UW Tacoma opens new Science, Keystone buildings

The University of Washington Tacoma continues to grow and shows no signs of slowing down.

Yesterday, UW Tacoma officially opened two new buildings – the Science Building and the Keystone Building – at a dedication ceremony attended by university officials, U.S. Reps. Norm Dicks (D-Belfair) and Adam Smith (D-Tacoma) and Tacoma Mayor Bill Baarsma.

Those on hand lauded the new buildings for improving educational opportunities and boosting the regional economy.

“This has been a priority of ours that has been realized,” UW Tacoma Chancellor Vicky Carwein said. “Our science students will now be educated in the best building.”

The three-story, 48,000-square-foot Science Building offers a host of amenities for professors and students alike, providing a dramatic expansion of opportunities for scientific study and research in the region.

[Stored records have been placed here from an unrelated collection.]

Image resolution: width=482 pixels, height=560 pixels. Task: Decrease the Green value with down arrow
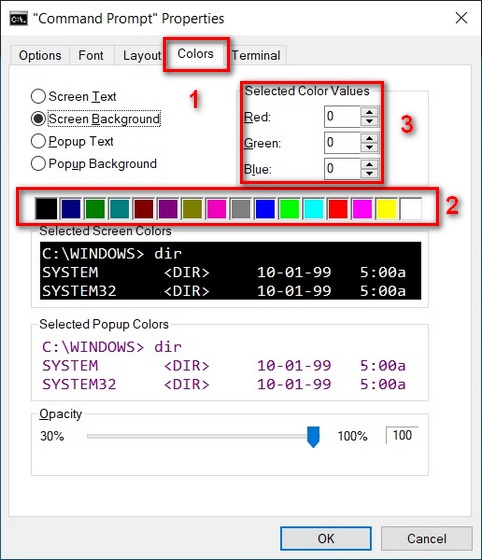pos(369,147)
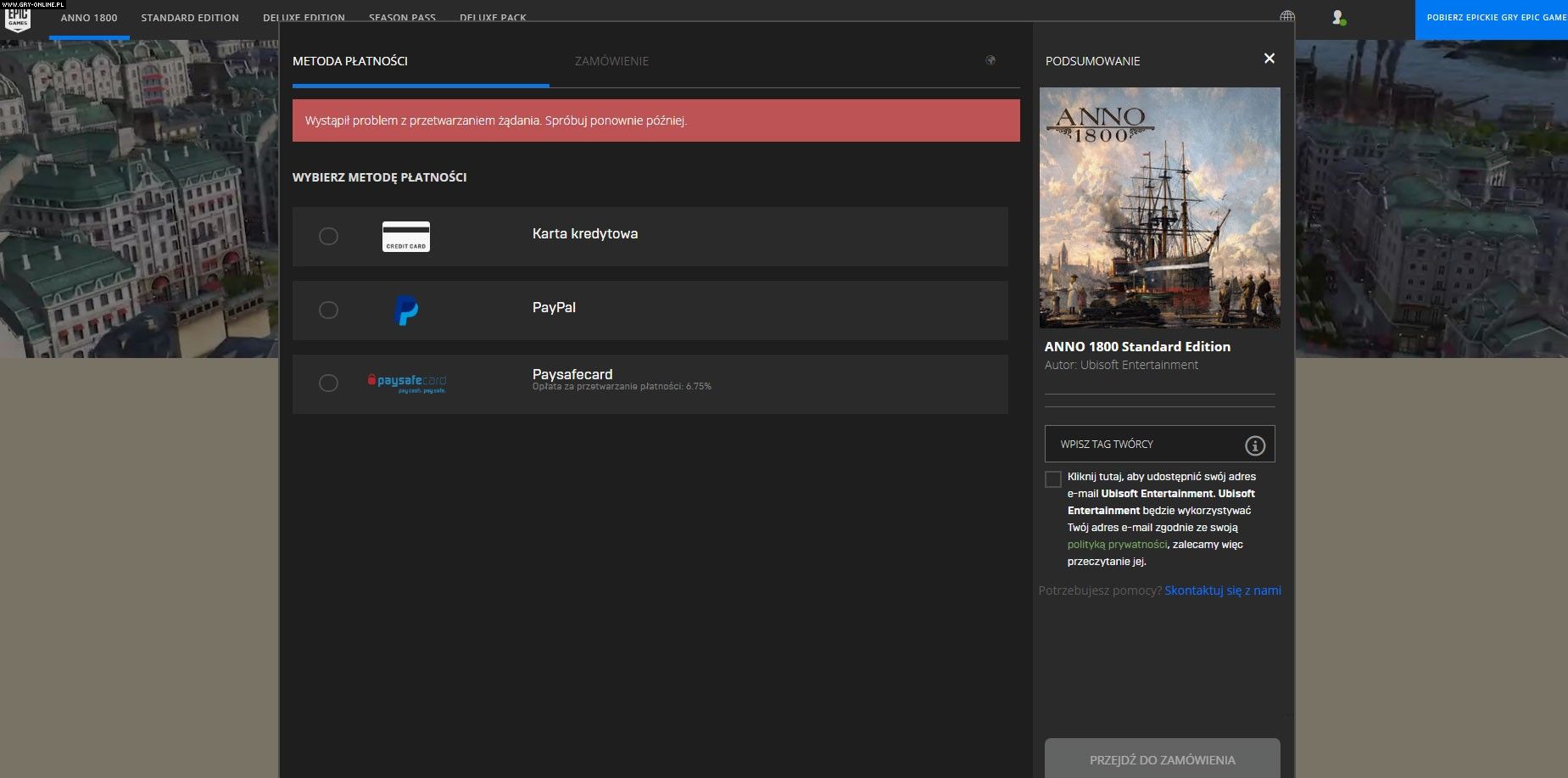
Task: Follow the Skontaktuj się z nami link
Action: coord(1222,590)
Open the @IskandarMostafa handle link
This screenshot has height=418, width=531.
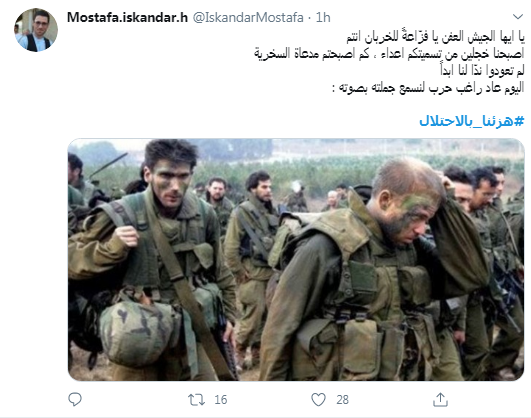(x=248, y=17)
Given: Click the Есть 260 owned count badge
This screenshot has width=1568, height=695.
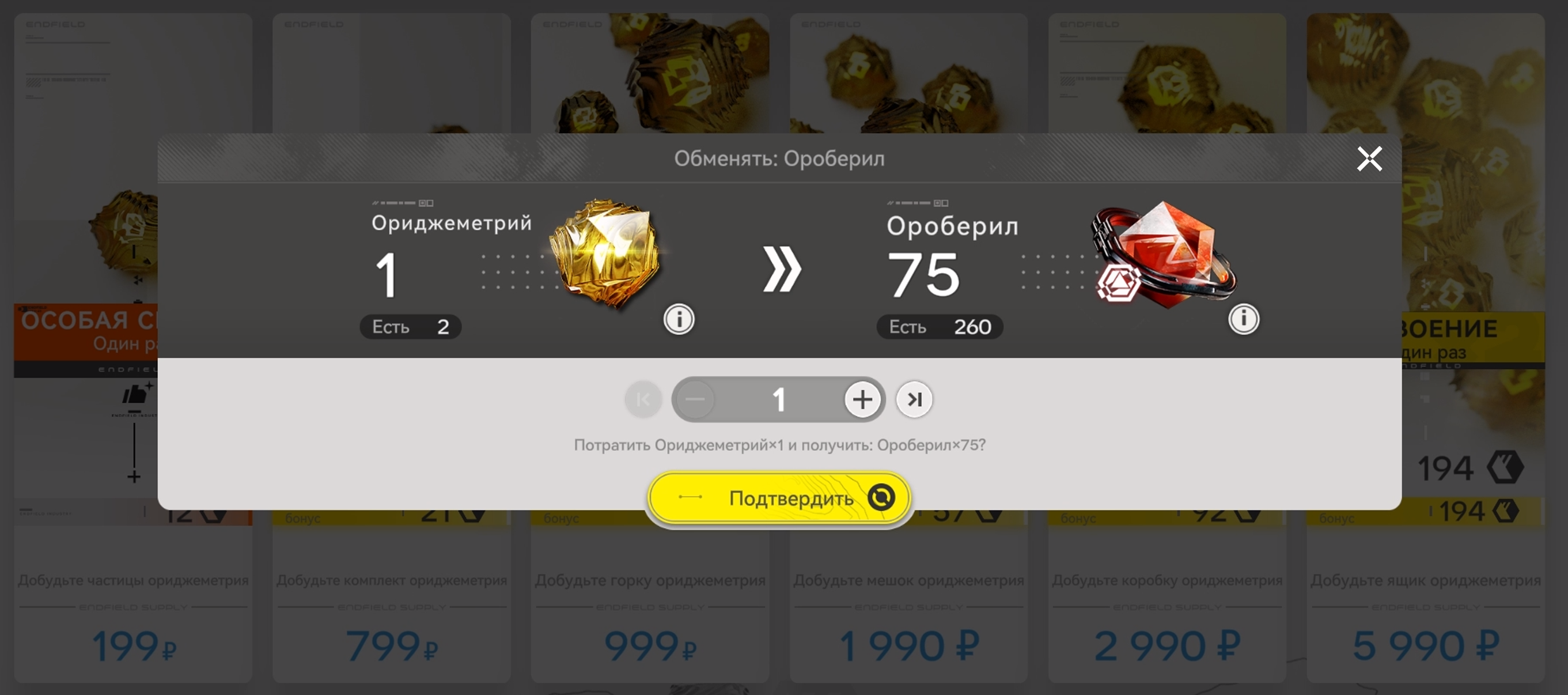Looking at the screenshot, I should pos(940,327).

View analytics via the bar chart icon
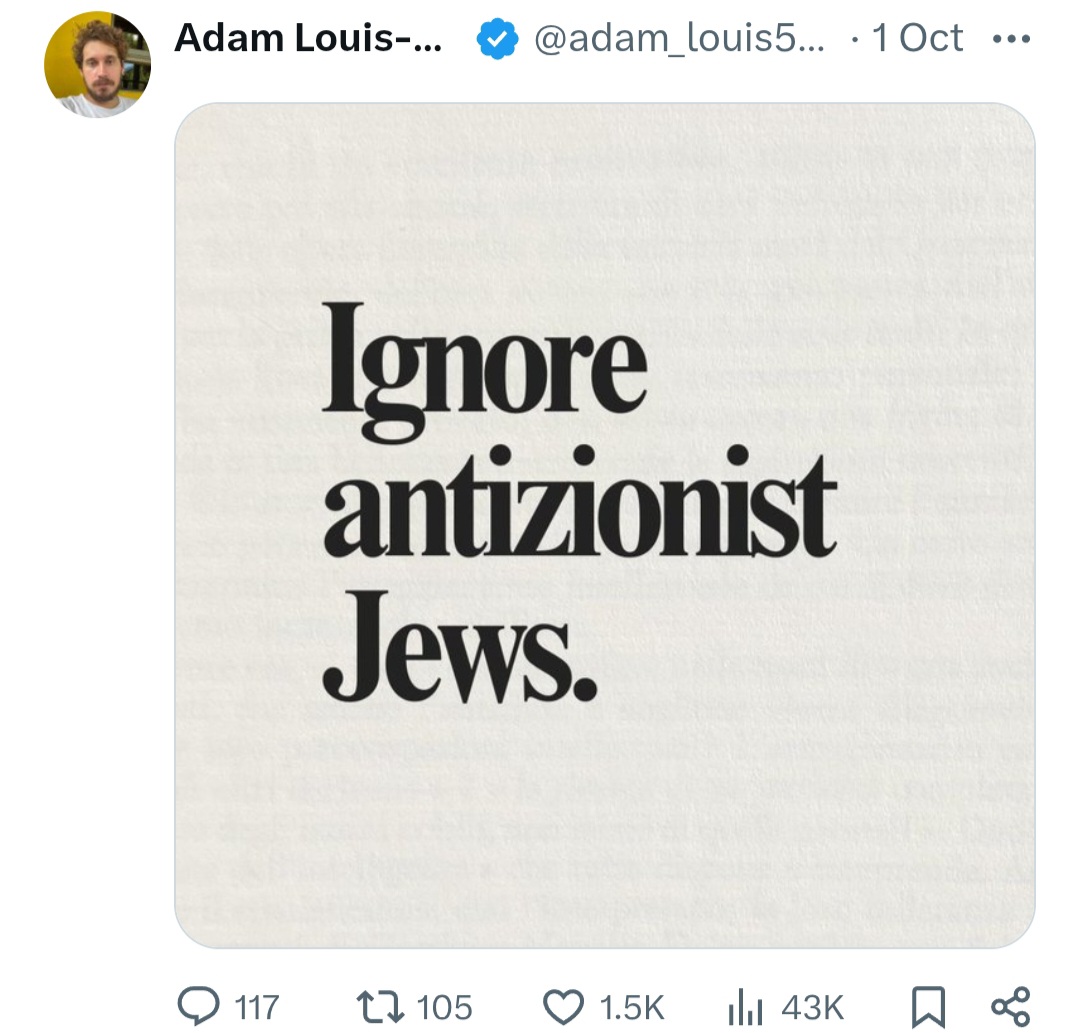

The Science Building houses chemistry, geology and biology labs, as well as a greenhouse. The building’s computer classrooms and computer labs include over 300 computers, 264 of which are brand new, state-of-the-art machines. The building has room for up to 16 faculty members as well.

University of Washington President Richard McCormick said the new building would increase the percentage of students engaged in research, adding this is a “harbinger of great innovations to come.”

The two-story, 13,500-square-foot Keystone Building features a Teaching and Learning Center for students and faculty, as well as UW Tacoma’s largest room, a 160-seat auditorium that was the site of the dedication’s ceremonial ribbon cutting.

A second-story pedestrian skybridge spanning active railroad tracks connects the two buildings.

The $38.4 million project, which was funded by the Legislature in 1999, is just the latest milestone for a campus that hasn’t stopped expanding since it opened in 1990 with 176 students.

UW Tacoma now has 2,000 students and graduates more than 500 students each year. Over the last five years, the campus has grown an average of 16 percent, with the growth rate expected to go up in the future.

Beyond the educational opportunities afforded by the new buildings, UW Tacoma’s continuing expansion is helping to revitalize downtown’s south end.

U.S. Rep Norm Dicks, who represents the 6th District and helped secure federal funding for UW Tacoma, said the University of Washington receives more federal funding for research than any other public institution in the nation.

“I think that says something about the quality of the work,” he said.

Dicks continued: “I believe this project is absolutely fundamental to our progress as a city. We want to help this great university grow in Tacoma.”

“It all starts with the university,” U.S. Rep. Adam Smith, 9th District, said of UW Tacoma’s ability to help grow the local economy and improve the quality of life. “You need the human capital to get people down here.”

Mayor Bill Baarsma said UW Tacoma was at the heart of downtown Tacoma’s “economic, cultural and architectural renaissance.”

The completion of the two buildings is the end of Phase 2A construction. Up next is the $41 million Phase 2B that includes renovating three connected warehouses along Pacific Avenue, as well as the Lindstrom Building and Mattress Factory along C Street, behind the Harmon Building. These five historic warehouses will become 100,000 square feet of classrooms, lab and office space.

State budget problems and a slowing economy prompted Gov. Gary Locke to put Phase 2B on hold last fall, but the project is back on track, with construction set to begin in August.